Science & SF Tidbits: Life giving asteroid belts and the ethics of cloning

A couple of articles about what might help create life out there and what's possible for the creation of life right here:

Alien Life May Require Rare 'Just-Right' Asteroid Belts »

Astronomers Rebecca G. Martin and Mario Livio and have proposed that an asteroid belt that's just the right distance away from a system's sun and other planets may make life more likely. Why is that the case? Because asteroids may have helped bring water and organic materials to early Earth.

You may be thinking about the hypothesis that a meteor hitting the Earth caused the dinosaurs to go extinct. But maybe massive extinctions are ultimately a boon to life as well, opening up ecological niches for rapidly evolving critters to expand into.

Yes, it's (educated) speculation, based on the conditions on the only planet that we know has life - Earth, but it's interesting to consider. Considering that less than 4% of known solar systems appear to have an asteroid belt, if they are right that could reduce the chances of our finding life - at least as we know it - in other solar systems.

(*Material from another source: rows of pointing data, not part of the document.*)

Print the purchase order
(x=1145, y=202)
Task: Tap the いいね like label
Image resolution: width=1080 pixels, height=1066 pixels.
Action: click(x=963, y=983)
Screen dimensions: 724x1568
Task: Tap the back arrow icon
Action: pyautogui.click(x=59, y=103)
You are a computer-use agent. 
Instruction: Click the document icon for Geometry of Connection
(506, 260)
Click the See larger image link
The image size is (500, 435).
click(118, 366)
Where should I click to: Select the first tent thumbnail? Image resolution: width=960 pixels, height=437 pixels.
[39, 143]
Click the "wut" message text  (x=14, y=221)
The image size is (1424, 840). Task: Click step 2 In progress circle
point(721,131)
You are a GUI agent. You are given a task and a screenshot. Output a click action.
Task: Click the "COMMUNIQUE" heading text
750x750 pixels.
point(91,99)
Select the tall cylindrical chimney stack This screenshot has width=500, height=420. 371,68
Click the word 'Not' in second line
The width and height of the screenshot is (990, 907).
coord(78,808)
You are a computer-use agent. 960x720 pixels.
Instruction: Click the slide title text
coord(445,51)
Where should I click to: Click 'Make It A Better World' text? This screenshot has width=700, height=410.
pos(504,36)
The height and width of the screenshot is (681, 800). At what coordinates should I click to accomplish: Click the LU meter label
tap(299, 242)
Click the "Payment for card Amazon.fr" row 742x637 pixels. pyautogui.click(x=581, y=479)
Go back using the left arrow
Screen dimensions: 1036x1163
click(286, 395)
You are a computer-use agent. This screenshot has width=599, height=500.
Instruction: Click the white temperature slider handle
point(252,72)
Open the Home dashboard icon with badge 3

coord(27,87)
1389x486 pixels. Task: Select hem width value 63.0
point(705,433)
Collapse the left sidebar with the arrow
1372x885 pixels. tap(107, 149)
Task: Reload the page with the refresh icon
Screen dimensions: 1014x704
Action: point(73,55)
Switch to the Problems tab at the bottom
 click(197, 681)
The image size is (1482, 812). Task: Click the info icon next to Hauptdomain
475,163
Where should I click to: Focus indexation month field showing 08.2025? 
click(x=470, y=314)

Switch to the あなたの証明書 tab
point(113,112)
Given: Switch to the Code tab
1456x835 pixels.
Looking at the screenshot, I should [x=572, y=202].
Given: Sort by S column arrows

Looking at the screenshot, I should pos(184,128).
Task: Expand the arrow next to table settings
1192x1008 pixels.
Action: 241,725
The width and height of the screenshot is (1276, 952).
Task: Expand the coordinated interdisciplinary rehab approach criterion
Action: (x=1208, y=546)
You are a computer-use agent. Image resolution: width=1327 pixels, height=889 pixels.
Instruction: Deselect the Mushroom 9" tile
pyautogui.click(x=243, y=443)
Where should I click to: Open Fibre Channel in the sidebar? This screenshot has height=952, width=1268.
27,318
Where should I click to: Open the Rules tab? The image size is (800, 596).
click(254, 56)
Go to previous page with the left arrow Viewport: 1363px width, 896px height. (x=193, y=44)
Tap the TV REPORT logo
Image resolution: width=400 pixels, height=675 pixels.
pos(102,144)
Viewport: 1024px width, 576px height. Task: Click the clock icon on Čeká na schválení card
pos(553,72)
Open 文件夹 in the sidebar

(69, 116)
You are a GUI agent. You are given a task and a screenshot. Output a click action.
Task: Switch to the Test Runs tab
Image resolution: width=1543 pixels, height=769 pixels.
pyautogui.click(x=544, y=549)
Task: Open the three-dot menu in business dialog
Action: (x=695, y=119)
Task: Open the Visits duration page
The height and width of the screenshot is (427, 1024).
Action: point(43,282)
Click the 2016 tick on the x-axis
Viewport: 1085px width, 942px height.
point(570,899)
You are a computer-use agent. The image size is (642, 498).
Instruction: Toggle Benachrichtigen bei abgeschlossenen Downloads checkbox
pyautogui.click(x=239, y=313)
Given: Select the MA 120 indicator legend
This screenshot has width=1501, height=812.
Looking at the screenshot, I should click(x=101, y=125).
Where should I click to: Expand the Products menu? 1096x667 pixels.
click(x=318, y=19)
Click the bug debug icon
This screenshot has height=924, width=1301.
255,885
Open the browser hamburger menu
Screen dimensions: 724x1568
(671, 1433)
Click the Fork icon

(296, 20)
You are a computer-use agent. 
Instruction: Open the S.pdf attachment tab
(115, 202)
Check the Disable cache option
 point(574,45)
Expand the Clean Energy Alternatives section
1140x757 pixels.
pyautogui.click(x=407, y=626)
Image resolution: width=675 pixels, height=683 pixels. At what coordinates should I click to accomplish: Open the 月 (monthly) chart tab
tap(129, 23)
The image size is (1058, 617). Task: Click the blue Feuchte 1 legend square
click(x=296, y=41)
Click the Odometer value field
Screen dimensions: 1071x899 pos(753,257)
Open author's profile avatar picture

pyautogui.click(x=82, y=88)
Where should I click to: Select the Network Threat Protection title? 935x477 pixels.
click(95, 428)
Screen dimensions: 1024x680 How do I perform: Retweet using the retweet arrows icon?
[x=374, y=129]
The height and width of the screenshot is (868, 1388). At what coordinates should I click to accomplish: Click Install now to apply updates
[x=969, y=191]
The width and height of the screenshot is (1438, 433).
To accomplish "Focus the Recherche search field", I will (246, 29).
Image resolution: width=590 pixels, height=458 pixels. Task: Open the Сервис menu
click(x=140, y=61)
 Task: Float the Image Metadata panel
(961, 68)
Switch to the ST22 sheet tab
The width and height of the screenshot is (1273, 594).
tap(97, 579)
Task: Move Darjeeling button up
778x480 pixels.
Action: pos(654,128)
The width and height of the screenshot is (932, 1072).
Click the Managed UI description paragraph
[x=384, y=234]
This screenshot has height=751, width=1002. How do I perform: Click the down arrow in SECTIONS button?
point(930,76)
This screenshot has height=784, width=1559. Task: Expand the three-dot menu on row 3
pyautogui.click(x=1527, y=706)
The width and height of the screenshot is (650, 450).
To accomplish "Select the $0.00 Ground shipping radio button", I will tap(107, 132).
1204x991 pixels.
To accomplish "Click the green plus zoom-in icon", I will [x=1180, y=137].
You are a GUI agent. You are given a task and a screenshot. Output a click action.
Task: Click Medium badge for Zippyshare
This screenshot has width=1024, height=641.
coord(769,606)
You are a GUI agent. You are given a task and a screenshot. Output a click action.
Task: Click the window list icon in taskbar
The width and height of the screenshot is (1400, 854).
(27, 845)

Image: There are several different scenarios for the evolution of asteroid belts. Depicted is our solar system where Jupiter (or a similarly-sized planet) orbits the sun just outside the asteroid belt. For other models see the NASA Scenarios for the Evolution of Asteroid Belts page. Image credit: NASA/ESA/STScI (not copyrighted and free to use)


Could Clones of 'Cloud Atlas' Be in Our Future? : Discovery News »

In the future depicted in the movie Cloud Atlas, fabricant" Sonmi-451 clones are servants, slaves and sex toys.They sound a lot like the "Gammas" and "Deltas" in Brave New World (only sexier).

Is it even technically possible to grow of an army of human clones in artificial wombs? According to the linked article, while there is ongoing research, it likely would not be really workable for a long time - and that's assuming that ethical considerations allow the development of the technology in the first place.

Discovery News also provides a video where geneticist Robert Lanza talks about cloning technology that can resurrect extinct animal species - and at least theoretically could be used to bring time-displaced genetic copies of dead people back to life too.